What are they? Let’s find out.

What is the Brand Development Index?

Your brand development index or BDI refers to your per-capita brand sales in a specific segment of the market compared to the overall market. 
For instance, let’s suppose you’re a nationwide towel business called Tony’s Towels and you want to measure performance in a small town. Your revenues in the small town are lower than in some of your other more populous markets, and you are considering discontinuing distribution to the small town.
You calculate sales per capita (per person) in your small town, and realize you sell are 4 towels per capita in the small town as opposed to 3 towels per capita in your larger markets. Relatively speaking, you are selling more towels per person in the smaller market.
But wait, there’s more! Let’s suppose your brand’s per-capita sales in the U.S. overall are 2 towels per capita. By dividing the small town sales per capita by U.S. sales per capita (4/3) we calculate our BDI of 133%

Why does this matter?

BDI is really important for Tony’s Towels because not only do we know that Tony is selling more towels per capita in the small town than in big towns, but that the small town is selling 133% more of Tony’s towels per capita than Tony sells in the U.S.
Apply this to your business to gain a much better understanding of your sales in specific market segments. You may think that your sales are much too low, but if you consider the population, you may be outperforming other markets. Before you make major decisions with implications to your markets, calculate BDI. 
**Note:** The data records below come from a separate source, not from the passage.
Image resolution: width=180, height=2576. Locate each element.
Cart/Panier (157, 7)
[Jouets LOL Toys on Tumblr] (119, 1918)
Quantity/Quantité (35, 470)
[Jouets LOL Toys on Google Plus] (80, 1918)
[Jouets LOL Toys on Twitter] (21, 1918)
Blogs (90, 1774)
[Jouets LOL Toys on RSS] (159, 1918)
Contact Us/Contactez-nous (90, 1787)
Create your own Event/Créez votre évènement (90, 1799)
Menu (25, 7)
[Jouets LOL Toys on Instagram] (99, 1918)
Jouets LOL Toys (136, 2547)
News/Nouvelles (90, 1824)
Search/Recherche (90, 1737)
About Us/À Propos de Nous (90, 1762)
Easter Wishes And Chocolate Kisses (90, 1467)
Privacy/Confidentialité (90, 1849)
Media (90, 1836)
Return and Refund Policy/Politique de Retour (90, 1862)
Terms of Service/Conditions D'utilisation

What is the Category Development Index?

Your category development index or CDI can inform your BDI much further by analyzing your category as a whole.
For instance, “Tony’s Towels” is in the “towel” category. Let’s suppose per capita sales of all towel brands in the small town is 1 and the per capita sales of all towel brands in the U.S. is 3. By dividing 1 by 3 we can determine the CDI is 33%, meaning that compared to the U.S, the small town is consuming 33% fewer towels per capita.
What does this mean for Tony’s Towels? Considering that the small town is doing well in per-capita-sales of Tony’s towels at 133% BDI and the CDI of that same small town is just 33%, Tony is dominating the market of the small town.
This is an important insight because Tony was considered discontinuing distribution to the small town, but the BDI and CDI indicate that he is dominating the market. 
Even though sales are not as high as other markets, he will continue to sell in the small town.


You may not be in the towel business, but Tony’s story can be applied to your business. Track the sales in your different markets and consider the population as you make your business decisions. 
With BDI and CDI calculations, you equip yourself with the knowledge you need to make fully-informed business decisions in different markets.